Le fiqh est-il réellement un droit ?

fiqh

Notion amplement développée dans les disciplines islamiques, le fiqh a acquis une centralité et une importance que beaucoup jugent excessive dans les débats contemporains. Mais qu’est-ce que le fiqh ? Le terme arabe est communément traduit par « droit et jurisprudence islamique ». Cette traduction correspond-elle à l’essence conceptuelle du fiqh ? Pour le savoir, Mizane.info vous propose une contribution de Nordine Aïssou, diplômé en théologie et en droit en langue arabe à l’Institut européen des sciences humaines, et auteur d’une recherche sur le principe de pénibilité en droit.

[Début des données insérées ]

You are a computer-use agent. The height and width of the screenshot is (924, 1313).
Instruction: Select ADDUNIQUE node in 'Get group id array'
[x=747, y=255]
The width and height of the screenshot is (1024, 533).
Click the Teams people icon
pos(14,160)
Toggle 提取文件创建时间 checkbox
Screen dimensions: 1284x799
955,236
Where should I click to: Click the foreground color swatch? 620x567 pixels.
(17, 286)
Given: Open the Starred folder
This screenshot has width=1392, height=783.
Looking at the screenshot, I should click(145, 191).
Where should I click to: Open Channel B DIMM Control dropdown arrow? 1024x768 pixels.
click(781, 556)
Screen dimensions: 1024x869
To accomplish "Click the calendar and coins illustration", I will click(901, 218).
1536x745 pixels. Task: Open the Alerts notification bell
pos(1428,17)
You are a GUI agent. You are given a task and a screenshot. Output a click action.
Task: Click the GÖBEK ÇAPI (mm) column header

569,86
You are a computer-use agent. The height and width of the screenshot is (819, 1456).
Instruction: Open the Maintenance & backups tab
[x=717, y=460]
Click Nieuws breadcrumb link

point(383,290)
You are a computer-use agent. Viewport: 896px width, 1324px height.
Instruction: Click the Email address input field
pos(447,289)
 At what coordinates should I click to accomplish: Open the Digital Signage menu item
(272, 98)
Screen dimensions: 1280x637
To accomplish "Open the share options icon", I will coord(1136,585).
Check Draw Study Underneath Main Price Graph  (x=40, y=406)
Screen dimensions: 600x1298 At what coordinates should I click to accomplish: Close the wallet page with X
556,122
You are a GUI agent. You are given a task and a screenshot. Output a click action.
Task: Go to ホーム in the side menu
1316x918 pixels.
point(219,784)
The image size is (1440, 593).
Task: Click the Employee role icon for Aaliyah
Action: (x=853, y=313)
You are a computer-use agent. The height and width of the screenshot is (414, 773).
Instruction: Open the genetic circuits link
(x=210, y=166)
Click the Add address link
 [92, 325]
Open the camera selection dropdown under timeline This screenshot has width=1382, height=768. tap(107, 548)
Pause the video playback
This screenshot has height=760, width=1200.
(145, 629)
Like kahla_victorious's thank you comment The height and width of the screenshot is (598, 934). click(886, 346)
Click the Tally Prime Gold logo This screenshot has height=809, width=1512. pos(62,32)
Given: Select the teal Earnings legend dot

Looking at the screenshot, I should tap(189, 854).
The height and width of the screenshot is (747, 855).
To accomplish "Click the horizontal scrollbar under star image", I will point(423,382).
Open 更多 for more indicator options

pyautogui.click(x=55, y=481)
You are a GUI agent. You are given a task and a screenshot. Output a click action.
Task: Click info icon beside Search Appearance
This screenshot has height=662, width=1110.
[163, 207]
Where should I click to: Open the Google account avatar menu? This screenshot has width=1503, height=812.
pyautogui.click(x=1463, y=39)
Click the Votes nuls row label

Qu’est-ce que le fiqh ? Le fiqh, terme arabe souvent traduit par « droit » mais désignant plus exactement une compréhension, un entendement, une clairvoyance, une assimilation et enfin une matière ou discipline musulmane, traite des différents statuts juridiques liés à tous les actes de la vie du musulman et de la musulmane, dans ses rapports avec le Divin ainsi qu’avec tout ce qui est autre que Dieu, que cette chose soit animée ou inanimée.

D’après cette définition succincte, est-il possible de considérer l’assertion du professeur G.H. Bousquet comme exacte, qui en première page de son opuscule intitulé « Le droit musulman », souligne avec force, que « Le droit musulman n’existe pas ».

Le professeur Bousquet explicite par une note en bas de page ce qu’il entend par droit, à savoir la matière enseignée dans les facultés de ce nom (page 1, avant propos, G-H. Bousquet Armand Colin, Paris, 1963).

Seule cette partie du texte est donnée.